En ce qui concerne Emmanuel Todd et son dernier livre, nous avons déjà parlé ici en disant l’intérêt que l’on pouvait porter à son dernier ouvrage sur la lutte des classes en France même si sa remarque faisant de la lutte des classes une « passion française » aurait laissé dubitatif Karl Marx. Ce qui me permet par parenthèse de faire un sort à ceux qui m’accusent de prétendre « sauver » le capitalisme chinois pour des raisons « culturelles ». Je ne fais que suivre dans ce domaine le Karl Marx dans sa deuxième période, après la Commune, de plus en plus attentif aux civilisations et à la manière dont la lutte des classes s’exprime sous une dimension économique seulement « en dernière instance… »(lettre d’Engels à Joseph Bloch)
Mais revenons-en justement à l’ensemble de l’émission, pour laquelle on peut reprendre la réflexion de Richard Grossman: « le moyen de faire de la bonne propagande est de ne jamais avoir l’air d’en faire du tout » on invite Debray, Badiou et Todd, non seulement de gauche, mais anti-UE, et le reste de l’émission est centrée sur l’élimination du communisme, mais on s’y précipte parce que cela tranche avec Stephane Barbier.
Donc une première partie avait laissé le temps à Emmanuel Todd d’exprimer sa vision de l’appareil d’Etat répressif français et même de faire face à certaines accusations faussement portées contre lui.

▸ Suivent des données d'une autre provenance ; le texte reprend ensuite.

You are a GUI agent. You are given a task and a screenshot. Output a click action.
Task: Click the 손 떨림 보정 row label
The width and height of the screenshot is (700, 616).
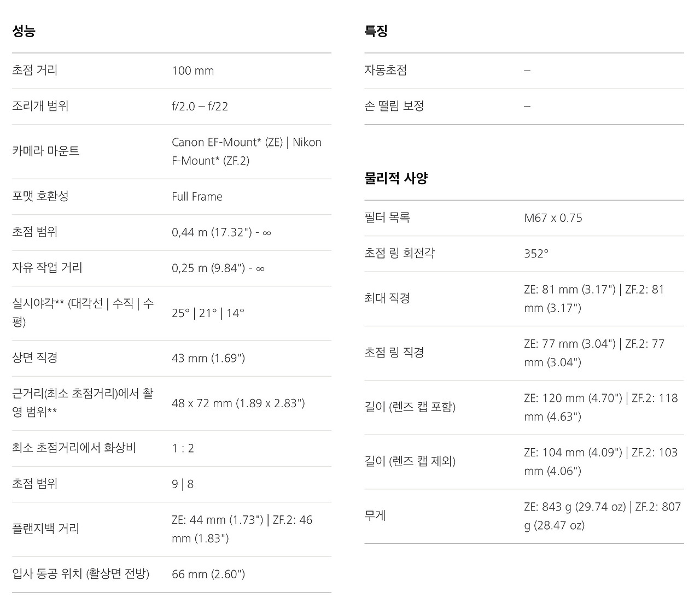(x=394, y=106)
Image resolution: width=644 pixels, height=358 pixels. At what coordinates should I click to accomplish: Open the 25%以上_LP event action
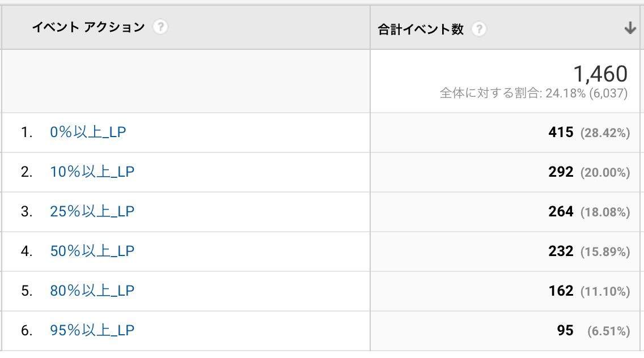coord(92,211)
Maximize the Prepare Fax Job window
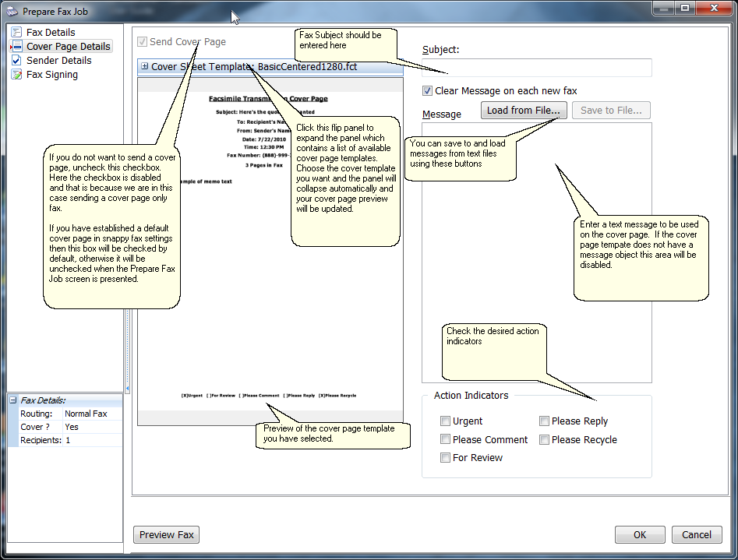This screenshot has height=560, width=738. pos(685,8)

Il ne parle pas de dictature mais d’une forme originale de fascisation liée à la fois à la montée de la lutte des classes et à une base de classe d’une couche de diplômés qui appuie Macron et son action destructrice et liberticide. Ce fut intéressant et on peut noter la convergence des réflexions d’un certain nombre d’intellectuels y compris Badiou sur le sujet directement inspiré par les mouvements sociaux qui secouent la France mais pas seulement. Là encore le pays de la lutte des classes qu’est la France n’est pas seul mais participe d’un mouvement plus global face à la mondialisation capitaliste qui ne se limite pas à l’Europe, même si nous sommes concernés au premier chef par ces terrains spécifiques. Autre interrogation: quand on l’accuse de « complotisme », il répond qu’il fait référence à des classes sociales et passe directement à des acteurs diplômés issus de l’appareil d’Etat mais qui vont être les promoteurs du libéralisme autant que de la fascisation de l’appareil d’Etat mais cela existe dès les débuts du néo-libéralisme, avec le gouvernement Pinochet qui inaugure le système. Simplement ce qui a longtemps concerné les pays du tiers monde et a été imposé d’une manière soft par le mitterrandisme est en train de se durcir.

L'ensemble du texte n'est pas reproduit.